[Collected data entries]
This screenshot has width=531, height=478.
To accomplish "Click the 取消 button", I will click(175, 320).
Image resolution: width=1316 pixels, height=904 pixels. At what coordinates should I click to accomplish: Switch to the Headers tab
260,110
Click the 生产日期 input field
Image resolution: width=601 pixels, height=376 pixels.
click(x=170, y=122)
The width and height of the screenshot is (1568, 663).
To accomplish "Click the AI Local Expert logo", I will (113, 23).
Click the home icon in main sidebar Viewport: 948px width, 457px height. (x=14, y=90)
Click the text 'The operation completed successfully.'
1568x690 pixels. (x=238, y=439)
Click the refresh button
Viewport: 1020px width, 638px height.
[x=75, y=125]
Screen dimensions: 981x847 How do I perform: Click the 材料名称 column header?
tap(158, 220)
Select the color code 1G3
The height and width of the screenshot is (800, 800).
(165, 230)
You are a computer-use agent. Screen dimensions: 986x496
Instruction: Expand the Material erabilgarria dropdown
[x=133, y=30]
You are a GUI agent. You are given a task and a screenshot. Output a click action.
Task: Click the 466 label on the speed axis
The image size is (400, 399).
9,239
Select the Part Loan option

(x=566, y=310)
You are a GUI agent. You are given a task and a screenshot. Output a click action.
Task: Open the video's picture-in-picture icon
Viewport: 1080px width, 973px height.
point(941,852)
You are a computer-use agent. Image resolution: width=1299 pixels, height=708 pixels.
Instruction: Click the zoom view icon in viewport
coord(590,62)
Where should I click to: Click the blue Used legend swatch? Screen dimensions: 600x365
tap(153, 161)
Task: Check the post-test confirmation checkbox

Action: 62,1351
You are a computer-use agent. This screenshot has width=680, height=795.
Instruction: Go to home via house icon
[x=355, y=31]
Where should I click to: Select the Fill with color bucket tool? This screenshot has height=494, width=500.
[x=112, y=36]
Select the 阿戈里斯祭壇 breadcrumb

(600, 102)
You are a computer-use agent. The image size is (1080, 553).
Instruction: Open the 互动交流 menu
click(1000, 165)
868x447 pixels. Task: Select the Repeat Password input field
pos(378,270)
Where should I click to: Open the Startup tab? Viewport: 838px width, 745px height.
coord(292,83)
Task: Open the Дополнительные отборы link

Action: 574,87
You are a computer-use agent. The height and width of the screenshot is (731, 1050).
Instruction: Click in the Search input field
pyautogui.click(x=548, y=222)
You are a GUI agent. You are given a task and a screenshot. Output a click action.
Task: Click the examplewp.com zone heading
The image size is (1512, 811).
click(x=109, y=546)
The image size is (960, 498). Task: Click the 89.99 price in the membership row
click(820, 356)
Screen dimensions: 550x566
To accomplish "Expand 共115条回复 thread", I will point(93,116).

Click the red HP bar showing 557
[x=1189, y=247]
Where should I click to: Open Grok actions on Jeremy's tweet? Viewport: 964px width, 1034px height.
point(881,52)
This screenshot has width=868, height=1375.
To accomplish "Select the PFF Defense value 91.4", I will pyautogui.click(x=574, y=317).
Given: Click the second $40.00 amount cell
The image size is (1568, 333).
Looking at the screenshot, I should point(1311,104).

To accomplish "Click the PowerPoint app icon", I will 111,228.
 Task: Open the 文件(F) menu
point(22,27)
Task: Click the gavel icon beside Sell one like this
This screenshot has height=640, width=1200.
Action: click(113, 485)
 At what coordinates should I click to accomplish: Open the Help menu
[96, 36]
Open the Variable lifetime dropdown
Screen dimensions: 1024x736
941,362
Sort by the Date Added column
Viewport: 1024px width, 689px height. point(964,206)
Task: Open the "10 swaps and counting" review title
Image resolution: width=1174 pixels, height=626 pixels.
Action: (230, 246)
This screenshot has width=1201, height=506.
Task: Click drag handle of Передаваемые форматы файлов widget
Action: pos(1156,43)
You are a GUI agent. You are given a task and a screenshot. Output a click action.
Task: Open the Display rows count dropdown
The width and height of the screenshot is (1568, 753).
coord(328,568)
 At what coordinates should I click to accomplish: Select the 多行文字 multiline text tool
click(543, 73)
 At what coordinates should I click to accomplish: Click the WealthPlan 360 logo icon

Task brief: Only the lines from the line with "Click the red HP bar showing 557" to the final line of the entries are to be returned, each exactly as written, both ends included.

Answer area:
Click the red HP bar showing 557
[x=1189, y=247]
Where should I click to: Open Grok actions on Jeremy's tweet? Viewport: 964px width, 1034px height.
point(881,52)
This screenshot has width=868, height=1375.
To accomplish "Select the PFF Defense value 91.4", I will pyautogui.click(x=574, y=317).
Given: Click the second $40.00 amount cell
The image size is (1568, 333).
Looking at the screenshot, I should point(1311,104).

To accomplish "Click the PowerPoint app icon", I will 111,228.
 Task: Open the 文件(F) menu
point(22,27)
Task: Click the gavel icon beside Sell one like this
This screenshot has height=640, width=1200.
Action: click(113, 485)
 At what coordinates should I click to accomplish: Open the Help menu
[96, 36]
Open the Variable lifetime dropdown
Screen dimensions: 1024x736
941,362
Sort by the Date Added column
Viewport: 1024px width, 689px height. point(964,206)
Task: Open the "10 swaps and counting" review title
Image resolution: width=1174 pixels, height=626 pixels.
Action: (230, 246)
This screenshot has width=1201, height=506.
Task: Click drag handle of Передаваемые форматы файлов widget
Action: pos(1156,43)
You are a GUI agent. You are given a task and a screenshot. Output a click action.
Task: Open the Display rows count dropdown
The width and height of the screenshot is (1568, 753).
coord(328,568)
 At what coordinates should I click to accomplish: Select the 多行文字 multiline text tool
click(543, 73)
 At what coordinates should I click to accomplish: Click the WealthPlan 360 logo icon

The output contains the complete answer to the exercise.